#### [TEKS YANG DIBERIKAN]
•••••

24 October 2010

WHO (WHAT) IS YOUR GOD? (Denny Teguh Sutandio)

WHO (WHAT) IS YOUR GOD?

oleh: Denny Teguh Sutandio



“Jangan ada padamu allah lain di hadapan-Ku.”
(Kel. 20:3)




PENDAHULUAN
Di gunung Sinai, Allah memberikan Sepuluh Perintah yang lebih dikenal dengan Dasa Titah kepada umat-Nya Israel. Sebelum memberi Dasa Titah, di Keluaran 20:2, Ia mengingatkan mereka bahwa Ia adalah Allah yang membawa mereka keluar dari Tanah Mesir, tanah perbudakan. Setelah itu, Ia langsung mengeluarkan titah pertama kepada Israel bahwa tidak boleh ada ilah lain di hadapan-Nya di antara Israel. Jika kita memperhatikan Dasa Titah ini di dalam bahasa Indonesia, maka kita menjumpai bahwa setiap titah diawali kata “Jangan.” Di dalam bahasa Ibrani, ada dua bentuk perintah dari kata kerja Qal, yaitu: lō (al{) yang berarti tidak (termasuk larangan tetap/ilahi) dan ’al (לa) yang berarti jangan (termasuk larangan pada saat itu). Nah, khusus di Keluaran 20, setiap titahnya diawali kata Ibrani lō yang berarti tidak, bukan jangan. Mengapa menggunakan kata “tidak” dan bukan “jangan”? Pdm. F. Abigail Susana, D.Th., dosen bahasa Ibrani saya di Sekolah Theologi Awam Reformed (STAR) Surabaya menjelaskan bahwa penggunaan kata lō di dalam Keluaran 20 itu dilatarbelakangi oleh suatu alasan theologis, yaitu titah tersebut diwahyukan oleh Allah dengan maksud agar ditaati sebagai respons terhadap cinta kasih Allah yang telah dialami dan dirasakan oleh orang Israel, jadi bukan merupakan suatu paksaan. Uniknya, titah pertama langsung melarang Israel untuk tidak ada ilah lain di hadapan-Nya karena titah ini sebagai persiapan iman bagi Israel tatkala mereka hidup di tengah bangsa kafir pada waktu itu dan di kemudian hari. Titah ini juga merupakan pendahuluan/presuposisi bagi titah-titah selanjutnya yang berisi kaitan dengan sesama manusia (titah kelima sampai dengan kesepuluh). Ketika kita tidak mengerti siapakah Allah yang kita sembah dan TIDAK boleh ada ilah lain di hadapan-Nya, maka kita pun tidak akan mengerti relasi manusia dengan sesamanya, entah itu dengan otoritas turunan (dari Allah) di atas kita maupun yang sederajat dengan kita, karena sumber otoritas berasal dari Allah.

•••••

#### [BARIS YANG DITAMPILKAN]
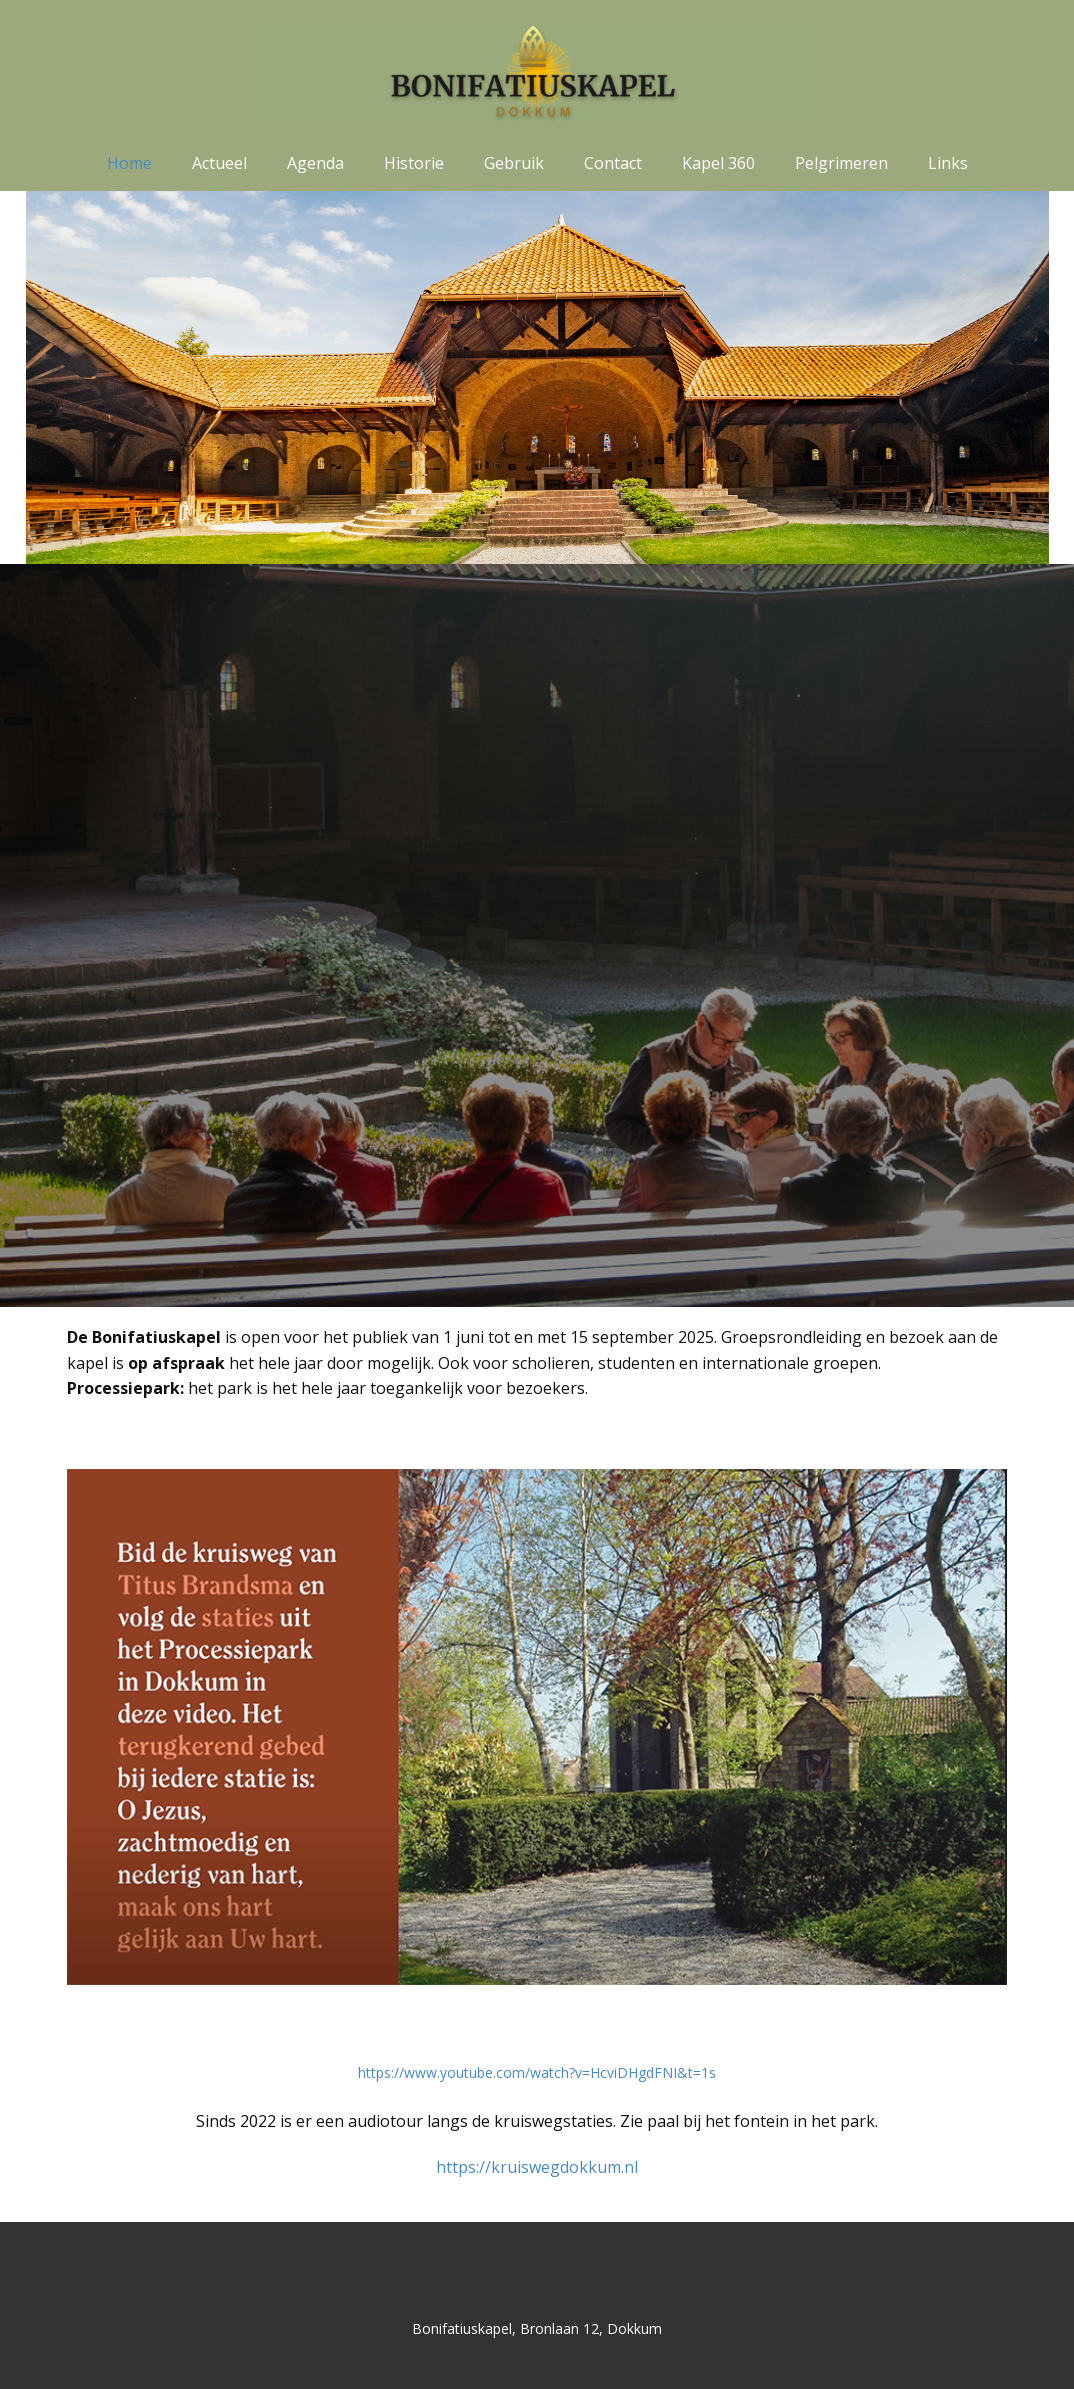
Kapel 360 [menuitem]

•••••

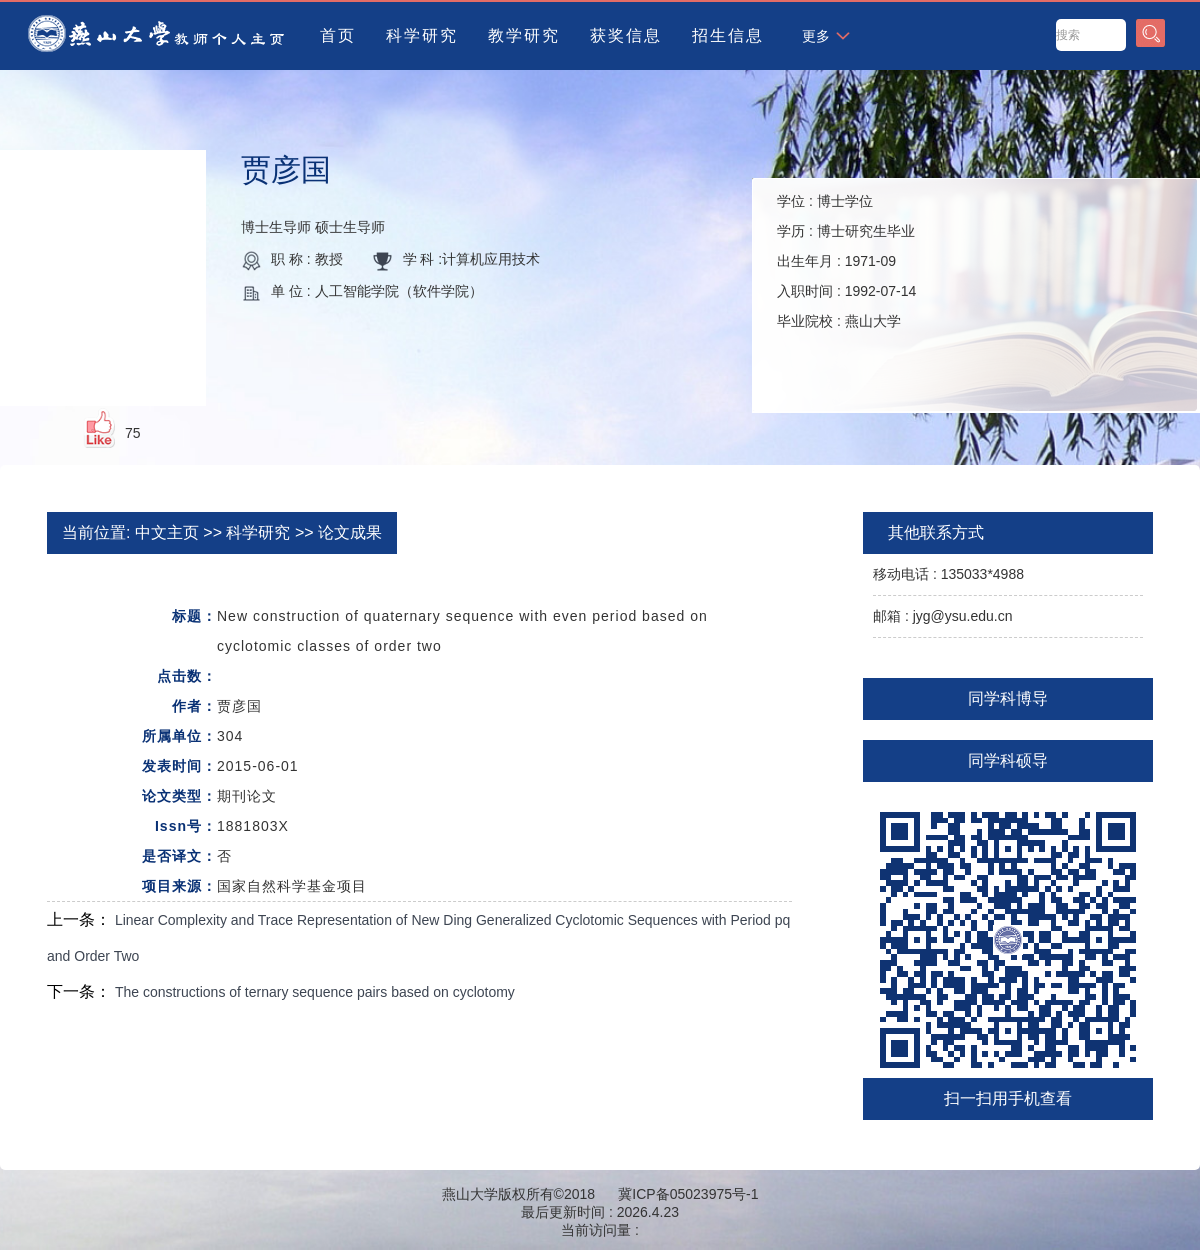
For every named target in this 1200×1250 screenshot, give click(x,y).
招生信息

•••••

#### [LATIHAN]
Ringkaslah teks tentang titah pertama Dasa Titah di atas dalam dua kalimat.

#### [JAWABAN YANG DIHARAPKAN]
Di gunung Sinai Allah memberikan Dasa Titah kepada Israel, dan setiap titah di Keluaran 20 diawali kata Ibrani lō yang berarti "tidak", karena titah itu dimaksudkan untuk ditaati sebagai respons terhadap cinta kasih Allah, bukan sebagai paksaan. Titah pertama, bahwa tidak boleh ada ilah lain di hadapan-Nya, menjadi persiapan iman bagi Israel yang hidup di tengah bangsa kafir sekaligus dasar bagi titah-titah tentang hubungan dengan sesama manusia, karena sumber otoritas berasal dari Allah.